> **THE RECORDS**:
· · · · · · ·

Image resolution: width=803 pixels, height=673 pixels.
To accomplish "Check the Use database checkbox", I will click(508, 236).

· · · · · · ·

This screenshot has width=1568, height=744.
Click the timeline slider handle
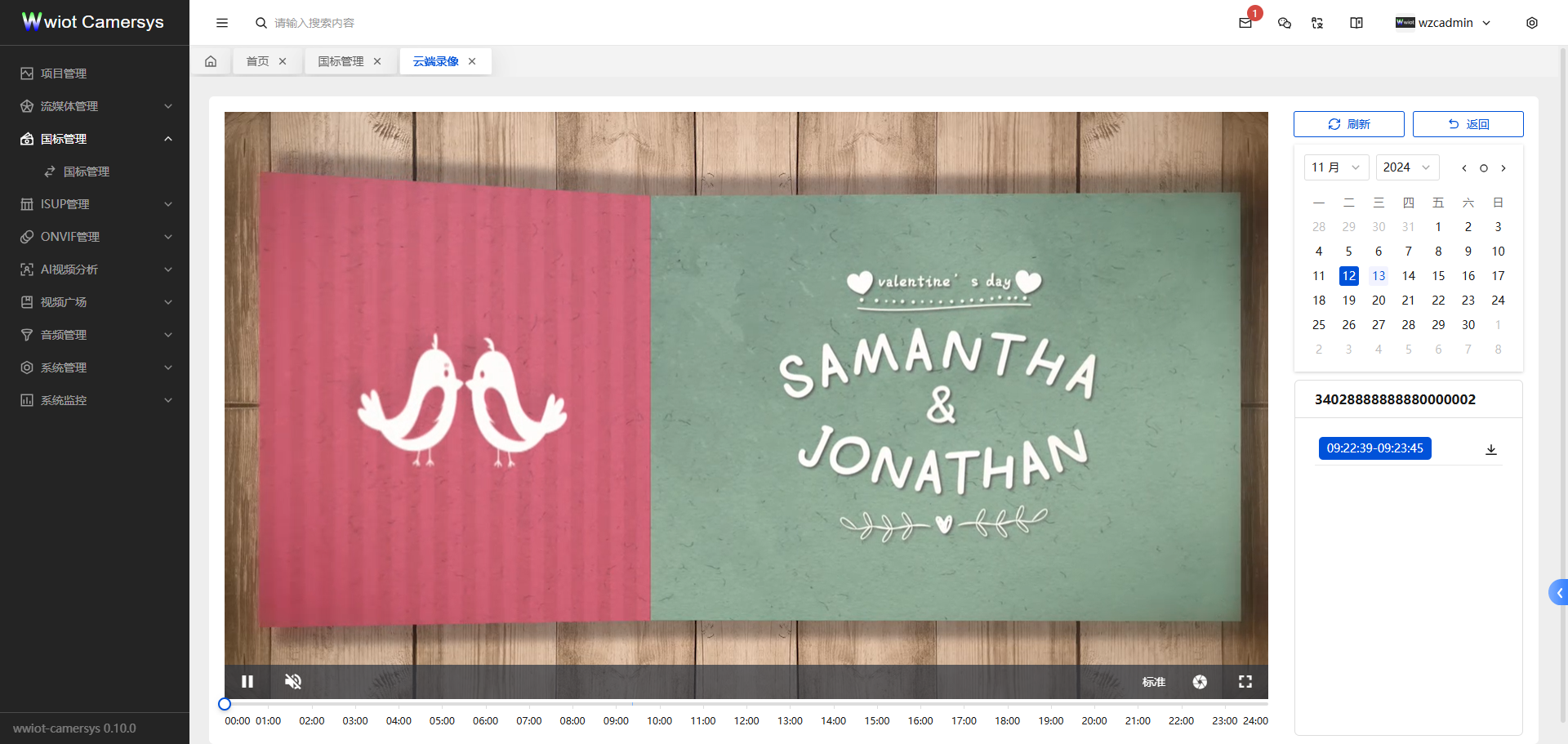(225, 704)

· · · · · · ·

> **REQUIREMENT**: Copy out the data word for word, starting at the line that contains "Image resolution: width=803" and ending at the line that contains "will click(508, 236).", with both of those lines included.

> **THE OUTPUT**:
Image resolution: width=803 pixels, height=673 pixels.
To accomplish "Check the Use database checkbox", I will click(508, 236).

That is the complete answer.